Wichtig ist zudem eine juristische und vertragliche Resilienzprüfung. Unternehmen sollten ihre Lieferverträge daraufhin analysieren, wie sie auf Exportverbote oder behördliche Eingriffe reagieren können. Klassische Force-Majeure-Klauseln reichen oft nicht aus. Man braucht präzisere Regelungen zu Lieferhindernissen durch staatliche Maßnahmen, einschließlich Informations- und Mitteilungspflichten. Auch die Sanktionskontrolle ist mitzudenken.
Rödl & Partner begleitet viele gerade mittelständische Industrieunternehmen operativ in China. Wie gehen diese aktuell mit solchen geopolitischen Risiken um?
Wiendieck: Die Sensibilität ist deutlich gestiegen. Viele Unternehmen arbeiten inzwischen mit sogenannten „China+1“-Strategien, also der Kombination aus lokaler Präsenz in China und ergänzenden Kapazitäten in anderen asiatischen Ländern. Hier hilft die Präsenz von Rödl & Partner in allen relevanten Märkten.
Gleichzeitig wollen die KMUs aber nicht aus China heraus, sondern sich innerhalb des Marktes anpassen, etwa durch lokale F&E oder eigene Joint Ventures, um den Zugang zu Technologie und Know-how zu sichern. Stichworte hier sind „China for China“ oder auch „Lokalisierung 3.0“. Wir sehen also weniger Rückzug, sondern eher eine Neuausrichtung, die rechtlich wie betriebswirtschaftlich klug abgesichert sein muss.

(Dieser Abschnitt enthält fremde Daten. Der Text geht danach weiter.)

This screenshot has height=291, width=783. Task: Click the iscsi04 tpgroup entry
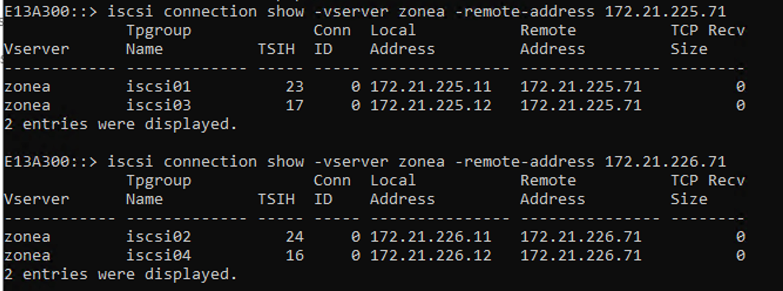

Der Fall Volkswagen betrifft nun ein Paradebeispiel deutscher Industrie. Welche Lehren sollten andere Branchen daraus ziehen?
Koppitz: Die wichtigste Lehre ist: Geopolitische Compliance ist Teil des Kerngeschäfts geworden. Wer heute in globalen Lieferketten agiert, muss nicht nur technische, sondern auch rechtliche und politische Risiken managen können. Unternehmen sollten frühzeitig Szenarien durchspielen: was passiert, wenn ein Zulieferer plötzlich nicht mehr liefern darf oder ein bestimmtes Teil als „kritisch“ eingestuft wird. Diese Risikovorsorge muss auch mit Chefsache sein, nicht bloß Aufgabe der Rechtsabteilung.
Und abschließend: was bedeutet das alles für die langfristige Zusammenarbeit zwischen Deutschland und China?
Wiendieck: Ich sehe keine Abkehr, sondern eine Neujustierung. Die wirtschaftliche Verflechtung bleibt enorm, aber sie wird künftig stärker von rechtlichen Rahmenbedingungen geprägt sein. Europäische Unternehmen sollten China nicht meiden, aber sie müssen das Land realistischer einschätzen. Als Partner, Markt, aber immer zugleich auch als Regulierungsakteur mit eigener Agenda. Besonders spannend wird hier der neue 5-Jahresplan sein. Wir erwarten hier durchaus auch Chancen für europäische Unternehmen, gerade im Bereich moderner Fertigung, Industrie-Automatisierung, Robotik, Künstlicher Intelligenz, und vor allem auch bei der grünen Transformation. Weitere spannende Branchen werden u.a. auch sein: Luft- und Raumfahrt, Transport/Verkehr, Biotechnologie, der medizinische Sektor, sowie Qualitätsmesstechnik. Wer dies versteht und sich entsprechend aufstellt, kann auch in einem geopolitisch komplexeren Umfeld erfolgreich bleiben.